Wednesday, August 15, 2007

Obon? Bon!!!


My wife, daughter, and some other members of our enormous family + me visited a summer festival this week. It was held on the premises of a retirement home where one of our many cousins works. Such festivals are held all over Japan during the Obon period at temples, shrines, schools, community centers, or anywhere else with enough space to set up. Although there may be regional variations, I think the basic layout is pretty much the same no matter where you go. There will be a raised stage or platform in the middle where an announcer sits with a mic, playing canned music. Sometimes there will be actual musicians, or some combination of taped/live.

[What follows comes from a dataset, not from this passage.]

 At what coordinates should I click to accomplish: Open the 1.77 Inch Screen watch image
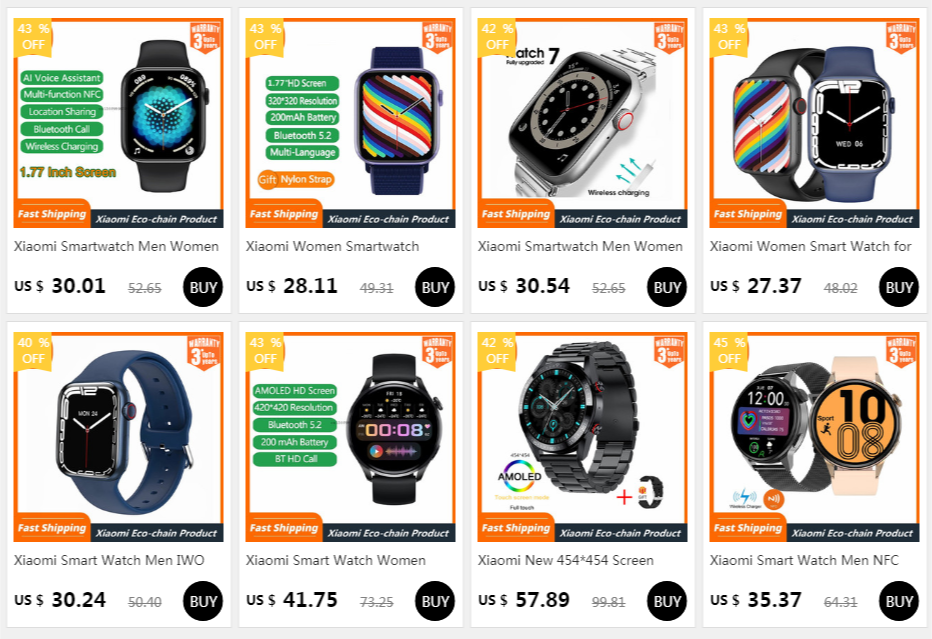pyautogui.click(x=118, y=122)
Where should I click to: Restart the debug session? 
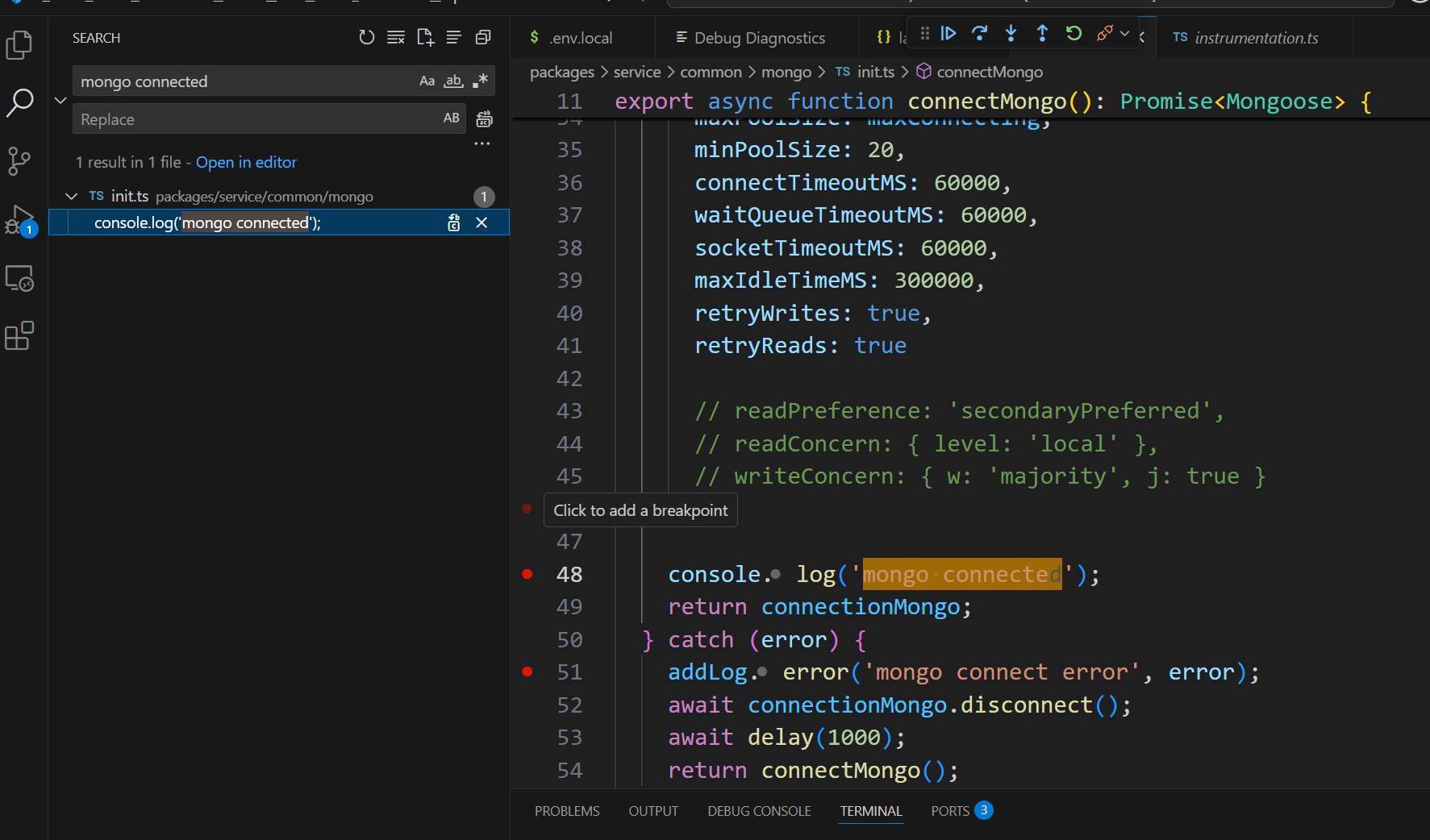point(1073,33)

Local residents "dance" around the stage. I use scare quotes here because it's not so much a dance as a procession. There are apparently traditional steps and arm movements, but nobody actually knows them. They just sort of imitate the person in front of them (who is imitating the person in front of them and so on), so it's kind of a self-organizing thing. Off to one side vendors set up tents selling yakisoba (sauce-drenched fried noodles), kakigori (shaved ice with syrup), yakitori (skewered, grilled chicken) and beer. There are also usually some games for the kids, such as popgun shooting galleries and "kingyo sukui," in which kids try to fish live goldfish out of an inflatable wading pool with a flimsy tissue net. Oddly that "sukui" bit means "rescue" or "save" and also shows up in the word "sukuinushi" meaning savior, i.e. Jesus. So whenever I see kids playing this game, it gives me a mental image of Christ bending down from heaven with a huge paper net, trying to fish out human souls before they soak through the tissue and fall back into Hell. Whoa...gotta lay off those morning glory seeds.

Everything was going pretty normally. We were all standing around outside the ring of dancers drinking beer (except for the kids and drivers), wolfing down noodles and chatting. The dancers were trotting around the stage with varying degrees of enthusiasm. A lot of them looked like they had been dragged from their beds at the retirement home, some literally being wheeled around by the staff. I honestly can't say if that was a kindness or a cruelty. Some of the old dears, like one very elderly wheelchair-bound woman who was compulsively chewing on her yukata collar, didn't actually appear to understand what was going on. I kind of wondered for whose benefit this was being done -for the retirees enjoyment, or to give a photo-op to their next of kin? However, this depressing thought was driven from my head by a sight that made me spray beer out of both nostrils. A pair of pale cheeks had ascended the stage and commenced jiggling up and down. They had a taiko drummer, wearing only a loincloth, headband and grin, get up and reel off a couple of numbers on the big drum. After all, this is the land of public, fully-nude, occasionally mixed bathing, but it was still kind of a jolt. Even after 10+ years of living here, I'm still sometimes reminded I'm not in Kansas. Kansass maybe, but not Kansas.